The official Macquarie University press release.
Macquarie University’s Vice-Chancellor comments on academic’s public statements.
July 26, 2005
Professor Di Yerbury, Vice-Chancellor and President of Macquarie University, who was on an official overseas trip when Associate Professor Andrew Fraser publicly commented on African and Asian immigration to Australia, said that there had been a meeting today with Professor Fraser.
He had been planning to retire in July 2006. The University has invited him to bring this forward, and he is considering this option. He had not been sacked, as was reported yesterday.
The meeting had also been reported as trying to buy his silence. “Not so”, said Professor Yerbury. “Clearly he is seeking channels for his views to be circulated, and we do not expect that to change. That is his prerogative.
“However, we do not want his views to be identified with the policies and views of Macquarie University and the University community.
“We are a proudly multi-cultural University, with high quality students and staff originating from over 90 countries.
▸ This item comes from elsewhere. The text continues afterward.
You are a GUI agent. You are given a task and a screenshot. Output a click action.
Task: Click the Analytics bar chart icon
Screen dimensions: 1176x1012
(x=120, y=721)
“Yesterday on my return from overseas I and other colleagues met with a number of leading representatives of the Sudanese community and the African Community Council in Sydney. I assured them that I personally disagreed profoundly with the views Professor Fraser has been propounding, and that the University as a whole dissociates itself from those views.
“I apologised to them both for the fact that Professor Fraser had signed his initial letter as an associate professor of Macquarie University, which doubtless gave it more weight, and for the distress and hurt caused thereby. They graciously accepted my apology.